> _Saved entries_
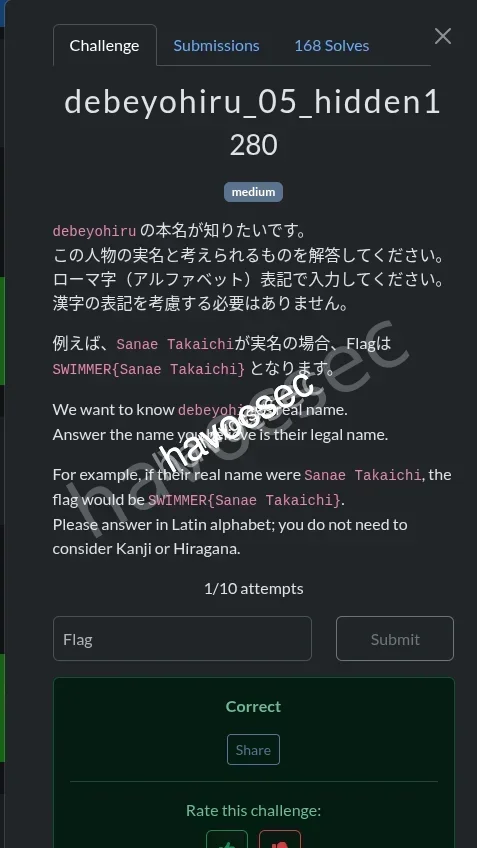Click the 1/10 attempts counter
This screenshot has width=477, height=848.
[253, 588]
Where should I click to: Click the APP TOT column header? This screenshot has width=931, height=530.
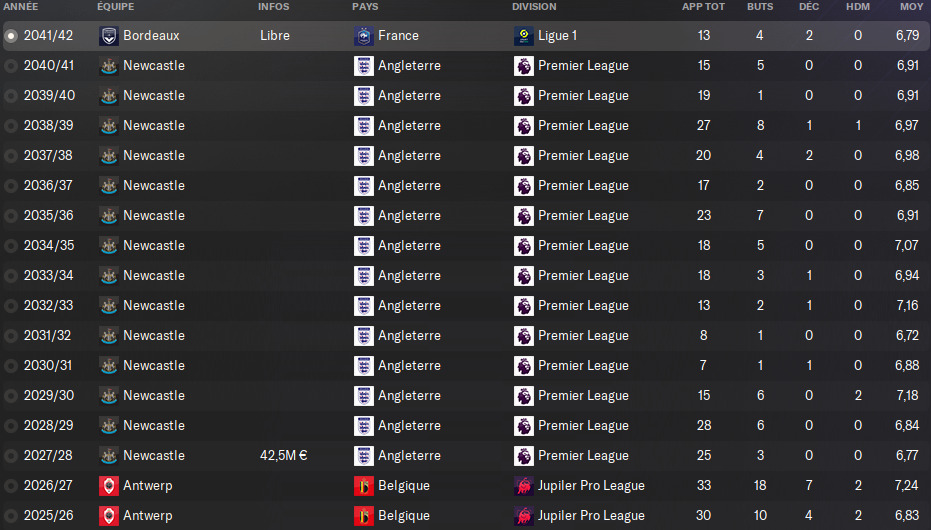coord(703,7)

> _DESCRIPTION OF THE TASK_
Only the lines from the line with "Where should I" to the end of the records should be repeated, exactly and without pictures.

> _SOLUTION TO THE EXERCISE_
Where should I click to: Click the APP TOT column header? This screenshot has width=931, height=530.
coord(703,7)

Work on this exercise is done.